L’hostilité de principe d’une partie des habitants des quartiers populaires, essentiellement parmi les jeunes hommes, envers les gays et lesbiennes, se pare d’un vernis civilisationnel sur fond d’islam identitaire, une sorte de patrimoine politico-affectif à préserver à tout prix. En soi, cela participe d’un repli, de ce que le président Macron a autrement nommé «séparatisme» dans son discours de Mulhouse, le 18 février. Cette aversion essentialiste pour les gays et lesbiennes s’accompagne d’une logique de territoire qui pourrait se résumer à un mot d’ordre: pas de ça chez nous.
Virilisme et traditions
L’homosexualité y est alors perçue comme une norme contraire à la religion musulmane, plus largement à une éthique se réclamant d’une tradition virile, et comme une tentative néocoloniale consistant à défaire un lien social reposant sur des bases «saines», forme de décence commune, fierté d’une population modeste en butte à des discriminations. Ce récit héroïque, un spartakisme conservateur, en vogue dans une frange de l’indigénisme décolonial, aurait pour un peu des accents pasoliniens, la banlieue passant pour l’homologue de la paysannerie vertueuse de l’Italie d’après-guerre, corrompue par l’économie de marché alliée à des intellectuels communistes bourgeois – sociaux-démocrates dans le cas français sous le label «SOS-Racisme» apparu en 1984.
C’est oublier, cependant, que l’orientation sexuelle n’est pas une croyance ou une classe sociale, mais un état chez des individus qui, quelle que soit leur origine, n’ont pas vocation à vivre cachés, honteux ou persécutés.
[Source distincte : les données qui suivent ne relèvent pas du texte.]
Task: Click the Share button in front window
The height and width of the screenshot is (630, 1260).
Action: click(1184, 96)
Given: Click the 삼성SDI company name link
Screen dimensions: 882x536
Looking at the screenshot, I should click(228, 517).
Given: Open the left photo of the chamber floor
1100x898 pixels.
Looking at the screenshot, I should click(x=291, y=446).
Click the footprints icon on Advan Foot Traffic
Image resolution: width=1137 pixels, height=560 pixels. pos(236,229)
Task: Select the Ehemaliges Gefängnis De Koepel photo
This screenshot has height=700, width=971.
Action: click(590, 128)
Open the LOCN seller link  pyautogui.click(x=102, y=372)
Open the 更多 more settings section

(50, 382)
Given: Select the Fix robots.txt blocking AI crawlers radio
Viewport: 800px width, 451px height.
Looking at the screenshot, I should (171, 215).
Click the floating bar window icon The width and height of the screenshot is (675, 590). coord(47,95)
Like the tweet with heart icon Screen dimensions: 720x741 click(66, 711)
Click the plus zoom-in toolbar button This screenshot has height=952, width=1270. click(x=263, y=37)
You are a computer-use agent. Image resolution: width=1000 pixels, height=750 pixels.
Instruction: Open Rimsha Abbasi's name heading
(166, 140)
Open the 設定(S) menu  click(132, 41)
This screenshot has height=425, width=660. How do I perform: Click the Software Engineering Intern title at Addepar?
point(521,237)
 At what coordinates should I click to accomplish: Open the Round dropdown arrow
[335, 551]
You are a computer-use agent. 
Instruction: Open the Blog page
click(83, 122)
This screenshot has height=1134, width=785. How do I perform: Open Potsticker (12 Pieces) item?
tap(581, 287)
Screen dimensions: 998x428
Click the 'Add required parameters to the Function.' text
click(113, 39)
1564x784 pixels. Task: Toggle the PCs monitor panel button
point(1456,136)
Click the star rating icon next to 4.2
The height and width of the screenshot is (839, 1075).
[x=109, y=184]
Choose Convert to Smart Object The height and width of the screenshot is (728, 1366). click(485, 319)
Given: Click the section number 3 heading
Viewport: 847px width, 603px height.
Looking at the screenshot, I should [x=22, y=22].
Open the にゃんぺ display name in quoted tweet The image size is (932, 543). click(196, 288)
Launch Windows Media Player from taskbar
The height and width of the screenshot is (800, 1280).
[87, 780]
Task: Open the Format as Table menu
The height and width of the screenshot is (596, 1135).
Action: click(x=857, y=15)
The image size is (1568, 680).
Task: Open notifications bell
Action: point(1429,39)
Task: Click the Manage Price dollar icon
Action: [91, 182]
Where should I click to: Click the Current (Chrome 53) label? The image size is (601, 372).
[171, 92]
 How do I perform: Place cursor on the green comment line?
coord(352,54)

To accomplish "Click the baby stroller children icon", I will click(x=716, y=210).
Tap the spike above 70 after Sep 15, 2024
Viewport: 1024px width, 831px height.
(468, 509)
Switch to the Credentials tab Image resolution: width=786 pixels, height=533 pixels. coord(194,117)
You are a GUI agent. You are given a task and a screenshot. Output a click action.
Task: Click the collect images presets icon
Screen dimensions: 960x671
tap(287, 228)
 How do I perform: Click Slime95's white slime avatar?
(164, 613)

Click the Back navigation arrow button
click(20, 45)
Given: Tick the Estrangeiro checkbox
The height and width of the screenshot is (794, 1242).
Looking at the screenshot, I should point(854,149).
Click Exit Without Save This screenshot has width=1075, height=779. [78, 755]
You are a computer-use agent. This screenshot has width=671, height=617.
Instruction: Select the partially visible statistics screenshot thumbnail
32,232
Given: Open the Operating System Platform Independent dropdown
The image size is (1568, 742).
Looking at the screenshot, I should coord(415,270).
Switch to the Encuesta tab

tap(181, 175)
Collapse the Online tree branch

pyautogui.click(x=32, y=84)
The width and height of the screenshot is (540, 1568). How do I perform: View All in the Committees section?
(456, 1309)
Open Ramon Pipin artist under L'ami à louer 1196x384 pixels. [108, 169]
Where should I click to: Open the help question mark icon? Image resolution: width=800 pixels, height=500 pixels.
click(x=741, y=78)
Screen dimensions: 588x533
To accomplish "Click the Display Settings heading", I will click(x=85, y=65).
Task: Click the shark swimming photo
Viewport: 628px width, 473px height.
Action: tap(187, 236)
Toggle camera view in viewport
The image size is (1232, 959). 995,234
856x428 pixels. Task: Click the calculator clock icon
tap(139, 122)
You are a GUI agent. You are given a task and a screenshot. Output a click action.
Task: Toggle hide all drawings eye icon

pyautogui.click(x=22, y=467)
C’est assigner ensuite les quartiers populaires à une idéologie de résistance dont des entrepreneurs identitaires, pas seulement religieux et pas seulement de banlieue, tirent profit en termes de pouvoirs de représentation.
Des milliers de messages menaçants
L’homophobie en banlieue est un phénomène vis-à-vis duquel les associations LGBT, plus à l’aise face à l’homophobie institutionnelle d’un groupe tel que la Manif pour tous opposée au mariage entre personnes de même sexe, sont bien empruntées et parfois se déchirent. Phénomène? «1200 agressions physiques à l’encontre de personnes homosexuelles ont été recensées en France en 2018 par STOP Homophobie (en hausse d’environ 30% par rapport à 2017, ndlr). Parmi elles, près de 700 ont eu lieu en Ile-de-France et 30% de ces dernières étaient des guet-apens depuis les réseaux sociaux.» (Source: BFMTV, 31 juillet 2019) Or l’Ile-de-France, c’est Paris et surtout sa banlieue.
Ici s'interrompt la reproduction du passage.